EDITOR: Friday, May 4, my husband invited me to join him and other Patriot Guard Riders as they escorted troops from the 1432nd Engineering Co. of the National Guard leaving that morning from Kingsford.
He had ridden with the Guard before but this was my first time. I had prepared myself for a chilly ride to Manistique in 48 degrees, but I had not prepared myself for the emotional roller coaster I would have that day.
The Patriot Guard Riders stand for honor, remember and respect. We stood at the front and rear entrance of Kingsford Middle School forming a line of flags that family members would walk through to enter the gymnasium. My husband and I were at the rear entrance of the school and as we watched the family members pass between us, my throat began to tighten. I witnessed fathers with brows wrinkled from worry; mothers, mouths drawn tight with fear; and young wives and girlfriends, eyes wide with panic, carrying small children and infants. As they passed I began to realize that some of them would miss their baby's first steps and first words. So many firsts would be missed in the 12 months they would be deployed.
The last 17 years of my teaching career was spent at North Dickinson. The chances were great that some of the 95 to be deployed would be former students. As the soldiers passed us on the way into the gymnasium I counted five I recognized; four young men and one young woman. It became very difficult to hold back my tears.
When the ceremony was over and the last kiss was given, they loaded the buses. The Patriot Guard Riders, with flags flying from the bikes, led the buses through town on the way to Grayling. Each block throughout town there were people cheering and waving flags. As we passed the row of flags outside the VA we noticed a construction worker with his hard hat over his heart as we rode by.

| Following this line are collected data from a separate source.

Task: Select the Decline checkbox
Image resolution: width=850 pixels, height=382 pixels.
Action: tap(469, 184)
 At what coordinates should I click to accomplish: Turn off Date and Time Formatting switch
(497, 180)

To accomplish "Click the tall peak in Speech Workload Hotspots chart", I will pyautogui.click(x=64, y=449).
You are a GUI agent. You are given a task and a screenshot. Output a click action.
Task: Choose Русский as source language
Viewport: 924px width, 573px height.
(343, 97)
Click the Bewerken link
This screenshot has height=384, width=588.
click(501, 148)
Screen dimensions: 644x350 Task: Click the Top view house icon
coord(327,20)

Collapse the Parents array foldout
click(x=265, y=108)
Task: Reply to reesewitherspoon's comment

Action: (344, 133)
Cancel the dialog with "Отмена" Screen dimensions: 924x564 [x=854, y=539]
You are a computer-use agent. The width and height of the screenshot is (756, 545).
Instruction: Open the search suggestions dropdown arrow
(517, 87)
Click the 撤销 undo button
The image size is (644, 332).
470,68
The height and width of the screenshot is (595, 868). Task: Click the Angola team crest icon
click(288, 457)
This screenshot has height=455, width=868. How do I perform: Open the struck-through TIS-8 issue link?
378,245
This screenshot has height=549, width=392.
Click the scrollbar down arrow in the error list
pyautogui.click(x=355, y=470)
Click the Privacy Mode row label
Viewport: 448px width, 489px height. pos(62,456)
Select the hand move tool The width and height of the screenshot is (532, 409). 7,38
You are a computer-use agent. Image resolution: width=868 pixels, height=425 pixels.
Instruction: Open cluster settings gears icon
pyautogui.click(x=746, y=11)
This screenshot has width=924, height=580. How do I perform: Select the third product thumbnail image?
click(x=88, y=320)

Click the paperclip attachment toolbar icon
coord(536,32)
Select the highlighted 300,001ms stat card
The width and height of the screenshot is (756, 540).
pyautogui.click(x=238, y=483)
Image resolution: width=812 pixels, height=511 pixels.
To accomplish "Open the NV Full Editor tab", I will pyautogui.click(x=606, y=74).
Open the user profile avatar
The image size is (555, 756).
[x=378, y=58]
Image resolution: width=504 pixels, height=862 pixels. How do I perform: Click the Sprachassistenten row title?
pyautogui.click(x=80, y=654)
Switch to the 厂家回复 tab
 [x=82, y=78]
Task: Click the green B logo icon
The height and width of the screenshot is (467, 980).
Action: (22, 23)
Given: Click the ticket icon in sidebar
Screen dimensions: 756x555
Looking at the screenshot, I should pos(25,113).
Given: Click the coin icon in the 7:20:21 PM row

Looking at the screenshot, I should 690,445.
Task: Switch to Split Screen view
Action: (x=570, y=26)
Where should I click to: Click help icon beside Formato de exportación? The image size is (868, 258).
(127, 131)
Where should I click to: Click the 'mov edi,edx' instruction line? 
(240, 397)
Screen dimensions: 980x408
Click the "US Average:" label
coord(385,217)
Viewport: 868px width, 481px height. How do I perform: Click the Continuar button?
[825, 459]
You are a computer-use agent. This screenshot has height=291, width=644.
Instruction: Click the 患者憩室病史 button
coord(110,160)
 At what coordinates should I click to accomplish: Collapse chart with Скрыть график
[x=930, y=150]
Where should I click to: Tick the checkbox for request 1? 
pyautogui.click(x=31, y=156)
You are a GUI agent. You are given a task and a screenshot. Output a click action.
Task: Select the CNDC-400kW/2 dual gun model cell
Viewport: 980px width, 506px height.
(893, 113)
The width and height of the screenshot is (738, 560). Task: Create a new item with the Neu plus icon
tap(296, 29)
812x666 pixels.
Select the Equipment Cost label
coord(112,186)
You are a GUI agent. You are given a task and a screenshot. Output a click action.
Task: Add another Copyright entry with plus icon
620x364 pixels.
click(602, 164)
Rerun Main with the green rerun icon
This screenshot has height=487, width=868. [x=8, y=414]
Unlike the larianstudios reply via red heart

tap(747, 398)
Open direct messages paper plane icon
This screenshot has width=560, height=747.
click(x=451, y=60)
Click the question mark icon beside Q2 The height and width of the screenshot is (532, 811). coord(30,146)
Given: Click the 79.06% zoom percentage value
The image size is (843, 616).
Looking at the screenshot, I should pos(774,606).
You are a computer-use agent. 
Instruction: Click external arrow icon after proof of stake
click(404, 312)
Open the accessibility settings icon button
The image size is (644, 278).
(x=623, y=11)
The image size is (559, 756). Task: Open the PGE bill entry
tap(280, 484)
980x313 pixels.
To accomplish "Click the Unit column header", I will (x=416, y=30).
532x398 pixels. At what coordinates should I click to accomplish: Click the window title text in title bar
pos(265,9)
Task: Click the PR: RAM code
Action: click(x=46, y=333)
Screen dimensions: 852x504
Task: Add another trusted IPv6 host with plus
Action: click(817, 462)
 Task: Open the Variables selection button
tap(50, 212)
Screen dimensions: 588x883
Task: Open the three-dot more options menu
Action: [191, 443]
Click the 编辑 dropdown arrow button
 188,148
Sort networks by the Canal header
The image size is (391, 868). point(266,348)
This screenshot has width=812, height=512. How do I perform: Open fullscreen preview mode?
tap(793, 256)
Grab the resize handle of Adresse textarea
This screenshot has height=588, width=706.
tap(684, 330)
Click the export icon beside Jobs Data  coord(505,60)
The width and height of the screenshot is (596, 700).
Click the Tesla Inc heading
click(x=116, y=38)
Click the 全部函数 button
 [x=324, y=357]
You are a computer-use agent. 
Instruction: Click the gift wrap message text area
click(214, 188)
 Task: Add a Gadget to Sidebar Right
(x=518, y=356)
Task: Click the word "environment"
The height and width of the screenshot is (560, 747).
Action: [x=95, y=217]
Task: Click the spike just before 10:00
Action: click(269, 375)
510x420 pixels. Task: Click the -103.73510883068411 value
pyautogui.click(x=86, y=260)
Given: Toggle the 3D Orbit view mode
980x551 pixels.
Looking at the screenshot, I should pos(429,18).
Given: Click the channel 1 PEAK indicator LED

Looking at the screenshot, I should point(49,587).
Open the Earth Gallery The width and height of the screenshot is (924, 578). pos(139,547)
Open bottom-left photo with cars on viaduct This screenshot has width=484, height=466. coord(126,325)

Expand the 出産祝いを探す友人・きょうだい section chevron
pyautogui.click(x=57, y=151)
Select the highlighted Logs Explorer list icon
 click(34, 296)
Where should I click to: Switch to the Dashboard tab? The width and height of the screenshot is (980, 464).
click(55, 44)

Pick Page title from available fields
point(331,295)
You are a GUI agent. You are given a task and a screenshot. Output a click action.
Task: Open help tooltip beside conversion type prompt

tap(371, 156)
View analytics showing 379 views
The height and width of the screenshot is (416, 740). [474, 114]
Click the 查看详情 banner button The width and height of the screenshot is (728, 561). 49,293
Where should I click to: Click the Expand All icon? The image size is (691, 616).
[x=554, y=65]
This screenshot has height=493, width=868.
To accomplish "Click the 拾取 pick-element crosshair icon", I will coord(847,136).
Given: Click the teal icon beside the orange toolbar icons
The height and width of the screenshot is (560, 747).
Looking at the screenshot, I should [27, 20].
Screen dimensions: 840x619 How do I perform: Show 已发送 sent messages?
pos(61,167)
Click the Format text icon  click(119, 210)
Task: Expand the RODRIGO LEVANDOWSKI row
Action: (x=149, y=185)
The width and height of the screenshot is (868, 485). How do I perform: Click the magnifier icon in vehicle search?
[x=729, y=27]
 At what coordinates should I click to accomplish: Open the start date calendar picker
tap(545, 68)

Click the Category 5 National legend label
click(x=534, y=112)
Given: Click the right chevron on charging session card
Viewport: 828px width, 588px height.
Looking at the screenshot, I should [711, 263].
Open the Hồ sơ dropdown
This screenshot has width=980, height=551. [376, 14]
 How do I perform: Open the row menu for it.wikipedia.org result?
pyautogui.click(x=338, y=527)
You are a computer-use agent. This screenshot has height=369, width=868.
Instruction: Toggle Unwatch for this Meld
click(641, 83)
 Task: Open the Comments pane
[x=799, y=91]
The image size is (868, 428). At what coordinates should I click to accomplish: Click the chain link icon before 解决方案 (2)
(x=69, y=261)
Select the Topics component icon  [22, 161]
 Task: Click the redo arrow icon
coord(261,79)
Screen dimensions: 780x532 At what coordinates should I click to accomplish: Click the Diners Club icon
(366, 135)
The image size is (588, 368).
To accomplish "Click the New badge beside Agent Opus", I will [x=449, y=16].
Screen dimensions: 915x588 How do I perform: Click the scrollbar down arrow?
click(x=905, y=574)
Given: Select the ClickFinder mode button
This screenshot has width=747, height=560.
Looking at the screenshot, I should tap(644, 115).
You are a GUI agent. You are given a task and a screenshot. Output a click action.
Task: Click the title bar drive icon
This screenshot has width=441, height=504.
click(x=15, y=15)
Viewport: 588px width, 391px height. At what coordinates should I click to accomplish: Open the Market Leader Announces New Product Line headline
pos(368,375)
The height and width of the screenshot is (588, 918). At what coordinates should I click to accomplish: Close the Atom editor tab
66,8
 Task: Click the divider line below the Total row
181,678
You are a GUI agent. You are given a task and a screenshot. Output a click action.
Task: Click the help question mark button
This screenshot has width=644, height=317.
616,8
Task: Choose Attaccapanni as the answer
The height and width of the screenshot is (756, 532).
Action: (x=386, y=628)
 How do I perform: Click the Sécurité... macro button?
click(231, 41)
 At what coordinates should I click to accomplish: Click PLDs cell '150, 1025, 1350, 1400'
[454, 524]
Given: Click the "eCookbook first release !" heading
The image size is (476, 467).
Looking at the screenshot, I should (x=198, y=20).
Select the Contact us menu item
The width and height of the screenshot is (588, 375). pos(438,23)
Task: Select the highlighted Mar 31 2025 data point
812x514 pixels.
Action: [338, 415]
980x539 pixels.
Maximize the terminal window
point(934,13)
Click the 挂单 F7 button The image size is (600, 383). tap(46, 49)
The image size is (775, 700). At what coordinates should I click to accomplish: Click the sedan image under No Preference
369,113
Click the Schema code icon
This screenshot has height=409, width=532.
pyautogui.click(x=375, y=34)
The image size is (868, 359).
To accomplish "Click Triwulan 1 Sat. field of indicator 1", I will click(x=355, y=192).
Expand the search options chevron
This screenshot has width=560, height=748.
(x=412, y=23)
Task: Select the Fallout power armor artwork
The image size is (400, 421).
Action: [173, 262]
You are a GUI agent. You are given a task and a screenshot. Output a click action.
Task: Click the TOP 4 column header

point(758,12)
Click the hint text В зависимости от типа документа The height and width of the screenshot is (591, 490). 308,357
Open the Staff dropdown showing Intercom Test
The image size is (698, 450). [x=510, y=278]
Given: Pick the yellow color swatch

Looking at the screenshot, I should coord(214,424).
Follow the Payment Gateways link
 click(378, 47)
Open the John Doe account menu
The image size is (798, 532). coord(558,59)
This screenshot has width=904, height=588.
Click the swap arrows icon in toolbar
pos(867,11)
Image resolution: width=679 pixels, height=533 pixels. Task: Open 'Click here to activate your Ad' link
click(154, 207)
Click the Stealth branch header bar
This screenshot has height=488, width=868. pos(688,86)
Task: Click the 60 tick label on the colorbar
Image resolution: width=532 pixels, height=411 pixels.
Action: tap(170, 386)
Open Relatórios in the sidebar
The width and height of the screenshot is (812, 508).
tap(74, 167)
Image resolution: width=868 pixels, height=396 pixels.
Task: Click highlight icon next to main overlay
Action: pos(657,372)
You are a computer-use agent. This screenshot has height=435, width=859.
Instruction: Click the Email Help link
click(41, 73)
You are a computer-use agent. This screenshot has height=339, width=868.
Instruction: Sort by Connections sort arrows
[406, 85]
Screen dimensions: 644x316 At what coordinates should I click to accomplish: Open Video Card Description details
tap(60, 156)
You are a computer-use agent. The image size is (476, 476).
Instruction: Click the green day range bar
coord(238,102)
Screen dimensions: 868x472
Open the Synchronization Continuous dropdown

People were running across the Wal-Mart parking lot to see the buses as they passed. The Home Depot employees were standing by the road cheering and holding signs. They were shouting thank you. I thought, thank us for what? We are doing two things we love, honoring our troops and riding motorcycles. If they were that enthusiastic for us I can only imagine what joy they brought the true heroes that were riding in the buses behind us.
Each town we went through there were people waving and cheering. The students from Norway and Rapid River were standing by the side of the highway, in a chilly May breeze holding their signs and flags letting the soldiers know they were appreciated. It was all so much to process. I was holding it together until I recognized two brothers standing beside their cars, tears running down their faces, looking past the riders to the buses behind us, one of those buses was taking their older brother away.
Godspeed soldiers, thank you for your service. May you return to the loving arms of your family, friends, and community with minimal scars of war and separation. I pray that the families will get the support from the community that they need. We must remember while their loved ones suffer hardships serving, they too suffer great hardships waiting for their safe return.
I am now a member of the Patriot Guard Riders and look forward to riding with them again when they return home to all of us. It was an honor, one I will remember with great respect.